= WORK TO COMPLETE =
When "magnifier" occurs in a line of the material, copy that line.

= DATA SECTION =
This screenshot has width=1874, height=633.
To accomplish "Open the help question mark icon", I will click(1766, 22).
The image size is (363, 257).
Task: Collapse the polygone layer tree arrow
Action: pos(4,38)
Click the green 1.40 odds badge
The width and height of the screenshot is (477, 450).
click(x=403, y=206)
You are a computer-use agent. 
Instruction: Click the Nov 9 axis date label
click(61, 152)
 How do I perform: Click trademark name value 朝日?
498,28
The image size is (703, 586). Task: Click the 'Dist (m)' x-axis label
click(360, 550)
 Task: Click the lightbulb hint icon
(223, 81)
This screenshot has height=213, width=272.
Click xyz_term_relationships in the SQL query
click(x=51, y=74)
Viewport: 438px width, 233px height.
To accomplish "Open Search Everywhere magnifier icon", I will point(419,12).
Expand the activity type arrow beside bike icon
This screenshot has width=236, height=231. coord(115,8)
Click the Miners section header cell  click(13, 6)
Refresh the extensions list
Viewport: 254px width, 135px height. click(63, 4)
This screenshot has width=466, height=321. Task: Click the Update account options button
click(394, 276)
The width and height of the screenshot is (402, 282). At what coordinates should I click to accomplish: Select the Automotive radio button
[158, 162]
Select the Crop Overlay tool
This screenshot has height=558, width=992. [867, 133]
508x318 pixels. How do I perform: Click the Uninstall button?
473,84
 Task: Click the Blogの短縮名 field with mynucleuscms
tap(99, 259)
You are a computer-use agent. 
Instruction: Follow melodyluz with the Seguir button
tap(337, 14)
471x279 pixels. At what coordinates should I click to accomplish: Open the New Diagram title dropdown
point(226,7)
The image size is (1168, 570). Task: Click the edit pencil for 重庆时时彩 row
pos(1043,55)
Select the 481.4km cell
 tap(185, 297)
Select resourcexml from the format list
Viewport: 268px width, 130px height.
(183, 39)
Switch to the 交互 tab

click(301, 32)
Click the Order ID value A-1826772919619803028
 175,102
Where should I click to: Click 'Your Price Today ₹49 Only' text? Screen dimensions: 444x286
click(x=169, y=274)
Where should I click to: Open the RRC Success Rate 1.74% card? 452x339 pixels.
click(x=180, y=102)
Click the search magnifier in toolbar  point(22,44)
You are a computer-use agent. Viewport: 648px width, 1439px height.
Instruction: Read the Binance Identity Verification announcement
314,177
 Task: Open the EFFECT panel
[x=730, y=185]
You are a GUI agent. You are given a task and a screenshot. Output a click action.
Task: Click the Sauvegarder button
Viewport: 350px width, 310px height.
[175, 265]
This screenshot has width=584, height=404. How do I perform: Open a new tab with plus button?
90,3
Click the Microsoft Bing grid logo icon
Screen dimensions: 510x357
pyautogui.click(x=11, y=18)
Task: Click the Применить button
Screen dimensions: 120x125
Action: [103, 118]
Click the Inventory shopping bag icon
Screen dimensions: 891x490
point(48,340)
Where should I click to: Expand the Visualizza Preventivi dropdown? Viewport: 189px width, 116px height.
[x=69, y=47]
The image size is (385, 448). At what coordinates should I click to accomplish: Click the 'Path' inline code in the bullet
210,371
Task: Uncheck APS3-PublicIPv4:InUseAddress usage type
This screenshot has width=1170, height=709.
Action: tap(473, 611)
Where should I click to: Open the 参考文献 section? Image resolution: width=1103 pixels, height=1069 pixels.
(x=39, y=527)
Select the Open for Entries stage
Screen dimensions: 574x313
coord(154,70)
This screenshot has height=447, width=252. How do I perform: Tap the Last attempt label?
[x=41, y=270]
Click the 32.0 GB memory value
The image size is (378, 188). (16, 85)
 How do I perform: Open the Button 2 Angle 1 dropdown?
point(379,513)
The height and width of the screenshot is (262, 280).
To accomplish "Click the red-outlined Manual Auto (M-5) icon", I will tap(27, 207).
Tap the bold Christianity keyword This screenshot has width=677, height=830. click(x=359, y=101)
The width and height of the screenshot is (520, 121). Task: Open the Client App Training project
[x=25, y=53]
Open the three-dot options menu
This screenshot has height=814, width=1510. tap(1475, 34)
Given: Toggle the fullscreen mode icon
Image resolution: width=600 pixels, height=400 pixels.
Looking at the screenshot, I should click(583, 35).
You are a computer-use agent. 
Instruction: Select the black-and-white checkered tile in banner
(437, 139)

= WRITTEN REPLY =
To accomplish "Open Search Everywhere magnifier icon", I will point(419,12).
Click the search magnifier in toolbar  point(22,44)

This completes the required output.